++++ Exercise materials

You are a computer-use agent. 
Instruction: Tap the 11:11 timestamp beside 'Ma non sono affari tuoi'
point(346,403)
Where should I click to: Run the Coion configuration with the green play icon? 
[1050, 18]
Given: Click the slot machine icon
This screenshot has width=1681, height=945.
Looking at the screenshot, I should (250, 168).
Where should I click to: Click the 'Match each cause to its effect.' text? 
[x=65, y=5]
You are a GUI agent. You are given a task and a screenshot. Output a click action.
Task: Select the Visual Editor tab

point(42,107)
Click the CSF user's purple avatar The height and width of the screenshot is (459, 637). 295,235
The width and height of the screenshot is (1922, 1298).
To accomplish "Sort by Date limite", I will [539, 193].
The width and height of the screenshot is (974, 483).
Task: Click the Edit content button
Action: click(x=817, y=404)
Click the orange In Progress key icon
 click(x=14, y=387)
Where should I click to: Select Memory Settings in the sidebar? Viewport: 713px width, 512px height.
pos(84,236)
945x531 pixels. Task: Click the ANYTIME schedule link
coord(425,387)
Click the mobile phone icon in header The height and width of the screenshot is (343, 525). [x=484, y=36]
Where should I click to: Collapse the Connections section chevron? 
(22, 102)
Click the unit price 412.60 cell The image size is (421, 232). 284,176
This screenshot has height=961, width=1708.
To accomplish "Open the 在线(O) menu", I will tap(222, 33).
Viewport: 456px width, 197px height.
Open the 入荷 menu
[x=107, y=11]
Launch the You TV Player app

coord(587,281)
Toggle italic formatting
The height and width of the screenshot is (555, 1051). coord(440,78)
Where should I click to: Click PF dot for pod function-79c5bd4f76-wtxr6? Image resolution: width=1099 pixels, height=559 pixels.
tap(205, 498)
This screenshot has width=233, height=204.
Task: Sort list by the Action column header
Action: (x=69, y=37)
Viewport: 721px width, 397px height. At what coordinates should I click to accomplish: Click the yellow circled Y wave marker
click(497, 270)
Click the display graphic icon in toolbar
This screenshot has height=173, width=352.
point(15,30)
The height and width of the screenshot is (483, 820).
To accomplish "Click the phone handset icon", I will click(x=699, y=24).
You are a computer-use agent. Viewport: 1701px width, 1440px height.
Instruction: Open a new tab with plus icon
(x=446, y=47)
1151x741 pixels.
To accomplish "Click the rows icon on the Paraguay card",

++++++++

Task to carry out:
Rewrite all of the items above, substituting "Where do I tap to" for every occurrence of "Where should I click to" and keeping everything else unchanged.

Response to the task:
You are a computer-use agent. 
Instruction: Tap the 11:11 timestamp beside 'Ma non sono affari tuoi'
point(346,403)
Where do I tap to: Run the Coion configuration with the green play icon? 
[1050, 18]
Given: Click the slot machine icon
This screenshot has width=1681, height=945.
Looking at the screenshot, I should (250, 168).
Where do I tap to: Click the 'Match each cause to its effect.' text? 
[x=65, y=5]
You are a GUI agent. You are given a task and a screenshot. Output a click action.
Task: Select the Visual Editor tab

point(42,107)
Click the CSF user's purple avatar The height and width of the screenshot is (459, 637). 295,235
The width and height of the screenshot is (1922, 1298).
To accomplish "Sort by Date limite", I will [539, 193].
The width and height of the screenshot is (974, 483).
Task: Click the Edit content button
Action: click(x=817, y=404)
Click the orange In Progress key icon
 click(x=14, y=387)
Where do I tap to: Select Memory Settings in the sidebar? Viewport: 713px width, 512px height.
pos(84,236)
945x531 pixels. Task: Click the ANYTIME schedule link
coord(425,387)
Click the mobile phone icon in header The height and width of the screenshot is (343, 525). [x=484, y=36]
Where do I tap to: Collapse the Connections section chevron? 
(22, 102)
Click the unit price 412.60 cell The image size is (421, 232). 284,176
This screenshot has height=961, width=1708.
To accomplish "Open the 在线(O) menu", I will tap(222, 33).
Viewport: 456px width, 197px height.
Open the 入荷 menu
[x=107, y=11]
Launch the You TV Player app

coord(587,281)
Toggle italic formatting
The height and width of the screenshot is (555, 1051). coord(440,78)
Where do I tap to: Click PF dot for pod function-79c5bd4f76-wtxr6? Image resolution: width=1099 pixels, height=559 pixels.
tap(205, 498)
This screenshot has width=233, height=204.
Task: Sort list by the Action column header
Action: (x=69, y=37)
Viewport: 721px width, 397px height. At what coordinates should I click to accomplish: Click the yellow circled Y wave marker
click(497, 270)
Click the display graphic icon in toolbar
This screenshot has height=173, width=352.
point(15,30)
The height and width of the screenshot is (483, 820).
To accomplish "Click the phone handset icon", I will click(x=699, y=24).
You are a computer-use agent. Viewport: 1701px width, 1440px height.
Instruction: Open a new tab with plus icon
(x=446, y=47)
1151x741 pixels.
To accomplish "Click the rows icon on the Paraguay card",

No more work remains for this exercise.